IPA to stowarzyszenie, które w 66 krajach zrzesza przeszło 350 tys. członków. Ta ogromna grupa mundurowych łączy wszystkie policyjne służby, bez względu na stopień, wykształcenie, płeć, rasę, język czy religię. Mogą do niej należeć osoby pełniące służbę w policji, straży granicznej, ale także emeryci i renciści policyjni.
Emerytom, policjantom i strażnikom z konińskiej grupy przynależność do stowarzyszenia daje możliwość wspólnego spędzenia czasu, często z przygodami w tle i z możliwością odwiedzenia swoich kolegów po fachu z innych jednostek.
Tym razem jako cel swojej rowerowej podróży obrali Pszczynę, a dokładniej tamtejszą jednostkę policji. Do mety dotarli w niedzielę, po przeszło tygodniowej trasie wzdłuż rzeki Wisły. Jak podkreślali, nie obyło się bez drobnych kłopotów natury technicznej.
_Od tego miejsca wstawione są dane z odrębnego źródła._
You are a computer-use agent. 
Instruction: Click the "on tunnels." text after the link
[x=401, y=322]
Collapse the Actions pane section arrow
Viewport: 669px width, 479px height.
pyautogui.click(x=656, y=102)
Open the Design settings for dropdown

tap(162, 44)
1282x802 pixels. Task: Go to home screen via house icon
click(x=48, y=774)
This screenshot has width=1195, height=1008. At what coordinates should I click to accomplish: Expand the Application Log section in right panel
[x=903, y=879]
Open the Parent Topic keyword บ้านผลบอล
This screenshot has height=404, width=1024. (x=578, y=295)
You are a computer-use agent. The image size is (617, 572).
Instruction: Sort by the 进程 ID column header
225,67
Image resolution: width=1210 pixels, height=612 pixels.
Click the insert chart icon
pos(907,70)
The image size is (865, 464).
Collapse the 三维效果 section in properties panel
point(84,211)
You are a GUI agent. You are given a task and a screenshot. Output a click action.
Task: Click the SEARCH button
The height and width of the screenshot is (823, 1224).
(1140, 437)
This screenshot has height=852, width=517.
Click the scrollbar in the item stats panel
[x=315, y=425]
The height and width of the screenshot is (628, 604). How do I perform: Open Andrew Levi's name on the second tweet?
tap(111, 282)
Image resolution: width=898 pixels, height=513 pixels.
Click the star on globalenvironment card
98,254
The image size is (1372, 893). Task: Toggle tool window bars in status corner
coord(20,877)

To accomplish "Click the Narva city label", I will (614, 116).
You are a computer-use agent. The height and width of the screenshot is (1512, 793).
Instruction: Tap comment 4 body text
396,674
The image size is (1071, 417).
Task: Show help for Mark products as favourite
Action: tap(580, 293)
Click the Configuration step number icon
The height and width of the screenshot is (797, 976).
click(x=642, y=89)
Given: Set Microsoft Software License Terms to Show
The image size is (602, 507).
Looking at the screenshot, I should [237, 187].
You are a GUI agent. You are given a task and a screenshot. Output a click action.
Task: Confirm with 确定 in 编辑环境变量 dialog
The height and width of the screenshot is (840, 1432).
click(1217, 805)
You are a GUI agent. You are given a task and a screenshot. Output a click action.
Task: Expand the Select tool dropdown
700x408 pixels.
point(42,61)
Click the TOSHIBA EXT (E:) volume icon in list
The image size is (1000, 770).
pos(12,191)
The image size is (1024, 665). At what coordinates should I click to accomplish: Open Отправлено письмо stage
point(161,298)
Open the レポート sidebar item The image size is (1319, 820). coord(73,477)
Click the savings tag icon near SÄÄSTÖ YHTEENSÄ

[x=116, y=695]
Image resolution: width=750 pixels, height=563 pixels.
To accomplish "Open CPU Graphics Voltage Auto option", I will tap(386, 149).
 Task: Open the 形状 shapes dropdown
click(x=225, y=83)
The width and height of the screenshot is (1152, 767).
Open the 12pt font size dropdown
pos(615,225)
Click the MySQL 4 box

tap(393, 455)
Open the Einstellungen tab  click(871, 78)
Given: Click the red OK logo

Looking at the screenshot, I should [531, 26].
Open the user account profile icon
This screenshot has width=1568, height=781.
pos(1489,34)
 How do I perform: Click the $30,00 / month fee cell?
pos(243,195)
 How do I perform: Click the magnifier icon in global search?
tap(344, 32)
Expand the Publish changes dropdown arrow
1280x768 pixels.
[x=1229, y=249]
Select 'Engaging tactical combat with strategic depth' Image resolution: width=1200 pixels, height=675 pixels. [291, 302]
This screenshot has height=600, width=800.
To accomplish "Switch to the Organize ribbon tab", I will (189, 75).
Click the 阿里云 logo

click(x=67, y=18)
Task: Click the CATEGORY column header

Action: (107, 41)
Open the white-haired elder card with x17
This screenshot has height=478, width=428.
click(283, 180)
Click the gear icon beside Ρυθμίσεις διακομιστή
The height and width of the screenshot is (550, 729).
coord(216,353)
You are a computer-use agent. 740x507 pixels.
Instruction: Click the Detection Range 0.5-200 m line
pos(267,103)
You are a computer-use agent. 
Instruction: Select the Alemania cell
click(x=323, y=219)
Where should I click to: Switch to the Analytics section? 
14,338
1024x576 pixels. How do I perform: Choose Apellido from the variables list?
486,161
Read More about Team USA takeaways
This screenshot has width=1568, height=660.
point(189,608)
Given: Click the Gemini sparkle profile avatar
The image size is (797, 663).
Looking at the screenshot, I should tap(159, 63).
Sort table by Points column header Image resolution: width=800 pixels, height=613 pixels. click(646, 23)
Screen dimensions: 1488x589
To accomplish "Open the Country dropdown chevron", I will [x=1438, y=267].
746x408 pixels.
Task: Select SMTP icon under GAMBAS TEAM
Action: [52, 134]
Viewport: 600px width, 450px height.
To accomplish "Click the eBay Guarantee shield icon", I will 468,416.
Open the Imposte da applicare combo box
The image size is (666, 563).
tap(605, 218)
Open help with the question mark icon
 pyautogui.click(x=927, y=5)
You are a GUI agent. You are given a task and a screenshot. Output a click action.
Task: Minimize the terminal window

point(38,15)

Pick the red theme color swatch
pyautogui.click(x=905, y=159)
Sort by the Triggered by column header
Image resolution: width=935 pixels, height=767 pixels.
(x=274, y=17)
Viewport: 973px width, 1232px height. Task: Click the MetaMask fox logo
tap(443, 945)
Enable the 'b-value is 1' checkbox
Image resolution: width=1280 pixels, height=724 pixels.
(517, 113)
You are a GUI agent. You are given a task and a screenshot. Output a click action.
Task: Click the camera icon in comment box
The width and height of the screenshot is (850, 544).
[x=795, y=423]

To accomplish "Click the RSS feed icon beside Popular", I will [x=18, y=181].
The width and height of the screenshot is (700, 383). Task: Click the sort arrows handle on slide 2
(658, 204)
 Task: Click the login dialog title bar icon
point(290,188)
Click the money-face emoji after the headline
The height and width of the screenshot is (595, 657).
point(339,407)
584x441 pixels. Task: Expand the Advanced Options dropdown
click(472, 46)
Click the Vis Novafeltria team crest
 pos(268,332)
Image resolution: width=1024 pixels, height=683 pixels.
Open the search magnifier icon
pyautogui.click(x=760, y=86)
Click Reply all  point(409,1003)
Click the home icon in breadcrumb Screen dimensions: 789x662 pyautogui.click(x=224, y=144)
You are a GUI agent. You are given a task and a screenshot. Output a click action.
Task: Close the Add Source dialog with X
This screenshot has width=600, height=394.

Wymiana koła, problemy z przerzutkami i ze spadającymi łańcuchami nie należały do rzadkości. Udało się jednak wykonać plan i niemalże w samo południe na ciepły obiad dojechali do Pszczyny.
Przywitali ich miejscowi policjanci, którzy po danej rowerzystom chwili wytchnienia, zasypali ich mnóstwem pytań o trudy tak długiej wycieczki, jej organizację, w końcu o służbę w odległym Koninie i inne formy spędzania przez nich wolnego czasu.